Virtual Reality Asserts Itself as an Art Form in Its Own Right
The Berlin-based artist Olafur Eliasson said that we were only in “the Stone Age” or prehistoric period for the medium.
“There is a new space out there where a lot more people will have access to artistic experience,” he said last week in a panel discussion here at the Art Leaders Network hosted by The New York Times. He added that “the quality of the glasses is getting so much intensely better” over the three years he has been experimenting with virtual reality.
Mr. Eliasson envisions a future in which people access art “on a platform like Netflix” once the necessary equipment is more widespread and the business model more developed. “Rainbow” was presented in March at the contemporary exhibition space Kunsthal Charlottenborg during the Copenhagen International Documentary Film Festival.
If virtual reality has proved useful as an educational tool through recent initiatives such as a re-creation of Modigliani’s last Parisian studio at the Tate Modern in London, it is still asserting itself as an artistic form in its own right. A panel discussion with Sandra Nedvetskaia, partner of the virtual-reality production company Khora Contemporary, and Edward Klaris, an adviser and lawyer specializing in intellectual property, addressed some of the issues at stake.

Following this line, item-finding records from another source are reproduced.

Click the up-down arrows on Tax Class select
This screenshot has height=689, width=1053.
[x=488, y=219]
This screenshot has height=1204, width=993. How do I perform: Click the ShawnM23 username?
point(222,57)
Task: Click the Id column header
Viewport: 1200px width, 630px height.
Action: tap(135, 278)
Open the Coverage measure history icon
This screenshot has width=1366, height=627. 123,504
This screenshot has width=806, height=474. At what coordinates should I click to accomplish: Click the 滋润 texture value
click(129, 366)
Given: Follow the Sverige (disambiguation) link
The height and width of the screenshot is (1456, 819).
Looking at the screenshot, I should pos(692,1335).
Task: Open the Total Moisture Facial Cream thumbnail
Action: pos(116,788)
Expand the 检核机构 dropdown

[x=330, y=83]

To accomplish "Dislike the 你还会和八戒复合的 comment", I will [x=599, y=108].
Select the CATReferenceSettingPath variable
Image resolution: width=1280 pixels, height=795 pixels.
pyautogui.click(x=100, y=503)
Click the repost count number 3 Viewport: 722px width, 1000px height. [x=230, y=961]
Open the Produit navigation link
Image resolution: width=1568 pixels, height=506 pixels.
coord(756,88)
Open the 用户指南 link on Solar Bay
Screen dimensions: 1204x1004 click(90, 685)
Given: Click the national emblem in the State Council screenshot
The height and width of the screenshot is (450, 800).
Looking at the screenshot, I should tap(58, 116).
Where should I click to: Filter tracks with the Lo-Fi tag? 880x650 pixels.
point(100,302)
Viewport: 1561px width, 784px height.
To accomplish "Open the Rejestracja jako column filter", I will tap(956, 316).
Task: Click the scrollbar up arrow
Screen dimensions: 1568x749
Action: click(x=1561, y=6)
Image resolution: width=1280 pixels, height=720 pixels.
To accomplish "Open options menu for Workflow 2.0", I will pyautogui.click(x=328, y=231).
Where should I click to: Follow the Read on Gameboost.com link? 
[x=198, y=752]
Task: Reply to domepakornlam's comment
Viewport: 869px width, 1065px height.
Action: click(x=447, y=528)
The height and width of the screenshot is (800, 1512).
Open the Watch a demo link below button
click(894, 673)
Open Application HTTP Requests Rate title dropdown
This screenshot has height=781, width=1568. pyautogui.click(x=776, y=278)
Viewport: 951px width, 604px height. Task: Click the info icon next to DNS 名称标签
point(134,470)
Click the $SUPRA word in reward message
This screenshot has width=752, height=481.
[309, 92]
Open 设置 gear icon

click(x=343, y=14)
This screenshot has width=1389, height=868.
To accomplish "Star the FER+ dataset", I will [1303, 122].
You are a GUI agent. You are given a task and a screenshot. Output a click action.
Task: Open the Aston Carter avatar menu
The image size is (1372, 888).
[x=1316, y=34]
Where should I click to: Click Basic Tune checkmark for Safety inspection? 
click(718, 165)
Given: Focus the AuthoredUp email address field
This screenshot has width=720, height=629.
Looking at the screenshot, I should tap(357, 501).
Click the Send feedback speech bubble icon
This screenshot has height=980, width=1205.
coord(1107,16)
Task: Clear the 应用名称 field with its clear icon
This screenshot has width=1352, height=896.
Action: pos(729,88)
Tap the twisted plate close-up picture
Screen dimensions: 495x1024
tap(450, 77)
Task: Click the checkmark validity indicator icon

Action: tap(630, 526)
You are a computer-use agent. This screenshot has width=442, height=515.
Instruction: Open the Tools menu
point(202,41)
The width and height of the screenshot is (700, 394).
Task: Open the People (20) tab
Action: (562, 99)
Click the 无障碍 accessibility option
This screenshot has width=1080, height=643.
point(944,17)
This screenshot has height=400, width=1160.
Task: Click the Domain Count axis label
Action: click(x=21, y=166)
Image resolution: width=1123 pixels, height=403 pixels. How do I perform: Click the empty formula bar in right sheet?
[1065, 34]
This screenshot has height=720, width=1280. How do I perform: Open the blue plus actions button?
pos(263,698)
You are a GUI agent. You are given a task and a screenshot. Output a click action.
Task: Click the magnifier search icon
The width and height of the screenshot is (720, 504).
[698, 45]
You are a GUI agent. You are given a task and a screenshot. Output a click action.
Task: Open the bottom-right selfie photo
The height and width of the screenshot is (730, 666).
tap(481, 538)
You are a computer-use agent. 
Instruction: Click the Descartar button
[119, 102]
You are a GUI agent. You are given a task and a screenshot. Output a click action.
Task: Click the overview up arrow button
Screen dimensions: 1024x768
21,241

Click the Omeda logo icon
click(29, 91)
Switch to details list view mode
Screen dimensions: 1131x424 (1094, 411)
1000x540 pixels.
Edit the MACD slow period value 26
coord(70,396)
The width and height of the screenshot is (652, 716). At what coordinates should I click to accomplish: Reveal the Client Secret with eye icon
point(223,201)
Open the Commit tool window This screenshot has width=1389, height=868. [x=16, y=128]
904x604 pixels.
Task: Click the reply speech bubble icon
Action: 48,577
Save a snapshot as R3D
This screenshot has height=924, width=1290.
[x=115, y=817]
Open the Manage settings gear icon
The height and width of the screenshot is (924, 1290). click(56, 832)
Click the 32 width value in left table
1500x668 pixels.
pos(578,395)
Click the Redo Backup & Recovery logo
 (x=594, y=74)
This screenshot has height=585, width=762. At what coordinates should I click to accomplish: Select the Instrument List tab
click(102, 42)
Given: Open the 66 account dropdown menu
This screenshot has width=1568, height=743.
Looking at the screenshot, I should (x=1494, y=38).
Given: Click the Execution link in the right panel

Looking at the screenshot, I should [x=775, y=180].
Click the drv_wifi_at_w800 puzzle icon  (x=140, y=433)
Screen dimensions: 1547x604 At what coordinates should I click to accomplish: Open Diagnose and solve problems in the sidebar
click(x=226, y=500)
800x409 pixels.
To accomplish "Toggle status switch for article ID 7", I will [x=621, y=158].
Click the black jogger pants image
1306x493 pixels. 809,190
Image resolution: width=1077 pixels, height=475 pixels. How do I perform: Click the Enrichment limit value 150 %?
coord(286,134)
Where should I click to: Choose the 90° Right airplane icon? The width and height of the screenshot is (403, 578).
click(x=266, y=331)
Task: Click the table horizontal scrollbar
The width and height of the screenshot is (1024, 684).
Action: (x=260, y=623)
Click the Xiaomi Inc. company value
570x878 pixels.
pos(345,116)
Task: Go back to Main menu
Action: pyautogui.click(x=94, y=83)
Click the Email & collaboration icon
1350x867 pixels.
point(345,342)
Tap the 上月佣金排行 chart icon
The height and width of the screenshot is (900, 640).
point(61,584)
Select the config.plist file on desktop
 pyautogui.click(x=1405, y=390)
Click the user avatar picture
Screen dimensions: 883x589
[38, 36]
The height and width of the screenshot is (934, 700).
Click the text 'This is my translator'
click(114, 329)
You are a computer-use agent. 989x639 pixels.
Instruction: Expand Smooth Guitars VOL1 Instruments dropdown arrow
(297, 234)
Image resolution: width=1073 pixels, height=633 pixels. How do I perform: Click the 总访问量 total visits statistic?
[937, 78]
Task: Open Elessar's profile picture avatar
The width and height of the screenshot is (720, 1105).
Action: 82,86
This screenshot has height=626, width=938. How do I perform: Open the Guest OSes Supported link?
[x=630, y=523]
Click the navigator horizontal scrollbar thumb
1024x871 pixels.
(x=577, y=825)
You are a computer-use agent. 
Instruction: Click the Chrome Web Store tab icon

While a painting is acquired through a single sale payment, Mr. Klaris said, virtual-reality works may demand a monetization plan more along the lines of the film industry. An artist who creates such a work “might be paid every time it is sold or distributed,” he said.
Ms. Nedvetskaia cited a “triangular” business model involving the artist, production company and gallery. The structure varies on a “case-by-case basis.”
But the collector base is just developing. “It is too early to talk about at this point,” she said of “a very nascent market” while mentioning sales in Asia and the interest of private museums and collections.
“When art doesn’t move people emotionally, it has no purpose,” she said. “The next generation only grows up with screens. They have a totally different point of access.”
“There use to be these categories,” he said. “High art, fashion, commerce, you name it. Artists have demolished that.”